If so that would be cool.

For the benefit of anyone else reading this, I currently solve this in one of three very clunky ways:-

  • Implement Serialize for the parent of the object graph being serialized and re-implement of most of Serde (yuck)
  • Pass the state in static thread local fields (yuck)
  • Use Rust's unstable specialization, by creating a trait that provides the state, implementing it generically for all Serializers and then providing a specialization the serializer I'll actually use (yuck)

@raphaelcohn Yep, that should work, you just need to create and pass the state at the top level and it should work (see https://docs.rs/serde_state/0.4.0/serde_state/ docs for 0.4.1 seems to be broken)

@Marwes - ta!

Not sure if this is the right place to ask, but are there resources on how to do efficient multi-pass deserialization? In ruma-events, we recently started adding Deserialize implementations for a Result-like type (with fixed Err type), where deserialization succeeds returning the Ok variant if deserialization into the Oks type worked, but still succeeds if that failed but deserialization into serde_json::Value is possible.

Our current implementation allocates more than we would like in the 'happy path' (deserialization succeeds with the Ok variant) - that is because we haven't found a better way than deserializing into serde_json::Value first and using serde_json::from_value to try to then deserialize the Oks inner type. If we try deserializing the inner type first, there is no way of then trying again with serde_json::Value, because the deserializer has been consumed. AFAICT, the only improvement that can be made is not allocating as much in the first deserialization pass.
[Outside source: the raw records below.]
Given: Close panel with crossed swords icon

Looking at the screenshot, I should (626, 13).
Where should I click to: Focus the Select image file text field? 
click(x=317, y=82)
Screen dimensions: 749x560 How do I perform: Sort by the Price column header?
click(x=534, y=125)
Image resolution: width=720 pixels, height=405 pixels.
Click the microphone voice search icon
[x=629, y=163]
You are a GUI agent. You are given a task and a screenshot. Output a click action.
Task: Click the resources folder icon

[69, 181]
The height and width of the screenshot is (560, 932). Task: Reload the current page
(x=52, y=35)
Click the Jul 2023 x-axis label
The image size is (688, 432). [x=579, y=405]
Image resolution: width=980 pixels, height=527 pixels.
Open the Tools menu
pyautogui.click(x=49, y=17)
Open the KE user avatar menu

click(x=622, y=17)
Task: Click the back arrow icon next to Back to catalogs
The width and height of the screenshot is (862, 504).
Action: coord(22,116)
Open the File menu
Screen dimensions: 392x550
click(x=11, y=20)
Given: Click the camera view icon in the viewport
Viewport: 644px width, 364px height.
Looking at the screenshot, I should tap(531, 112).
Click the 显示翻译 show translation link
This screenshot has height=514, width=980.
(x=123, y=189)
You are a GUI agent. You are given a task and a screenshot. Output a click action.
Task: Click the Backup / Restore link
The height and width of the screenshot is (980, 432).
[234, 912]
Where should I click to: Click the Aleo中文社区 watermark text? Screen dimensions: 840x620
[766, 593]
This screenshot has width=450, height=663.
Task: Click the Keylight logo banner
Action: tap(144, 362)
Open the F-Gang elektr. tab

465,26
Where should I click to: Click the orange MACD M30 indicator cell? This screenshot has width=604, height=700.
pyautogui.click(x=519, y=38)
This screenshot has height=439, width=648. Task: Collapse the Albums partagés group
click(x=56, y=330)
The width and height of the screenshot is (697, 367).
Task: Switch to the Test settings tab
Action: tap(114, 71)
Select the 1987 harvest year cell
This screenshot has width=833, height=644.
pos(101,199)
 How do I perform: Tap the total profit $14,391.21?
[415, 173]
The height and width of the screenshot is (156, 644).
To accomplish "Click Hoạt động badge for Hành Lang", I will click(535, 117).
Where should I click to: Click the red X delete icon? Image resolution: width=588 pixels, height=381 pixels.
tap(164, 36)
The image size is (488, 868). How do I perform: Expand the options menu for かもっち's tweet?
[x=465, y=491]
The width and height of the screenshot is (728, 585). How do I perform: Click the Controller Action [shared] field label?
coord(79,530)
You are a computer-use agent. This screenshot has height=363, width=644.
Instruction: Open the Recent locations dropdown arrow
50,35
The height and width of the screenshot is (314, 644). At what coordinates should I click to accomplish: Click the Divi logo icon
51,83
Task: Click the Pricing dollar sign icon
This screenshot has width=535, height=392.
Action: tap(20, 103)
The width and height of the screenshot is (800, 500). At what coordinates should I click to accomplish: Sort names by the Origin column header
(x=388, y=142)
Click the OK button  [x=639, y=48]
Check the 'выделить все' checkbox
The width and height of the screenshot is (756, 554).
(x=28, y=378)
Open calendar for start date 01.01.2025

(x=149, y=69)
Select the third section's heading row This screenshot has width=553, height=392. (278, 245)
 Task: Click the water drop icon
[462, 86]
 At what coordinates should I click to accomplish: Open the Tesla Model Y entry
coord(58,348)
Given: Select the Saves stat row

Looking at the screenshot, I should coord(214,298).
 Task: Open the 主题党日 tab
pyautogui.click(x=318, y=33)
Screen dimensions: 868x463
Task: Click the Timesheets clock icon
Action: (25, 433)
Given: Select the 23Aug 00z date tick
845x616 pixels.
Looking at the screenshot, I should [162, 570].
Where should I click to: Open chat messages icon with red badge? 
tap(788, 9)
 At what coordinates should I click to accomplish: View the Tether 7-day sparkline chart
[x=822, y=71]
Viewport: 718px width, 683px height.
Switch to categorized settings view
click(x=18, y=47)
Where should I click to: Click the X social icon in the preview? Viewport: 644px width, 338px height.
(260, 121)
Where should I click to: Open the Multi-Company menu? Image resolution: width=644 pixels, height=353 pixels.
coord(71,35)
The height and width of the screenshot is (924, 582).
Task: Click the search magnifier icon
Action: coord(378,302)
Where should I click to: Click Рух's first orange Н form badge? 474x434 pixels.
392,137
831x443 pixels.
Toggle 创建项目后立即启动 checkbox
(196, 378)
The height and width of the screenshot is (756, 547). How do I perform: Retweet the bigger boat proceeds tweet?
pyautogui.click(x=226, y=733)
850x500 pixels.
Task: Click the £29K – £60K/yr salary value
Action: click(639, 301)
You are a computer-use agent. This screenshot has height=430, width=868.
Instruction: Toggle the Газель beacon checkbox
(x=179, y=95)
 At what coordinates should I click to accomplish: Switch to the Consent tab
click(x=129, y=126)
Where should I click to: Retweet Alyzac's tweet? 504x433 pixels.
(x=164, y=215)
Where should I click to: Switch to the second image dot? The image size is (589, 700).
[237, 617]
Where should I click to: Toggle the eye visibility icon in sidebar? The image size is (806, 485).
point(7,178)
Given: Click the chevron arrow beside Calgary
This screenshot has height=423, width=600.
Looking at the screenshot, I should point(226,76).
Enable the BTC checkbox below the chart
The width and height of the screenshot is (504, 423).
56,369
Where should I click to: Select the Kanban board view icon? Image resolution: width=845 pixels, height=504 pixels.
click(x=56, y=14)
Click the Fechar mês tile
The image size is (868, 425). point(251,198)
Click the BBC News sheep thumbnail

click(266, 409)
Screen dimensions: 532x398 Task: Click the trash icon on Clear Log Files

To that end, I've looked at two possible solutions:

  • Using serde_json::RawValue: Looked good at first, however it doesn't provide an equivalent of from_value, only a method that returns a json string slice. Re-parsing that feels like a pretty ugly solution (information the first deserialization pass collects about the input structure not reused).
  • Use the serde-value crate: Unfortunately, it currently only provides a Value type that copies everything from the deserializer (see also https://github.com/arcnmx/serde-value/issues/15). Might still be faster than serde_json::Value deserialization, but I really don't know.

Have I missed something? Is this a use case that hasn't come up yet? Or is it just something that some people are interested in, but nobody cares enough to put in the required work? We really don't need the extra performance at the moment and haven't done any benchmarks on the existing solutions, I am mainly asking this out of curiosity.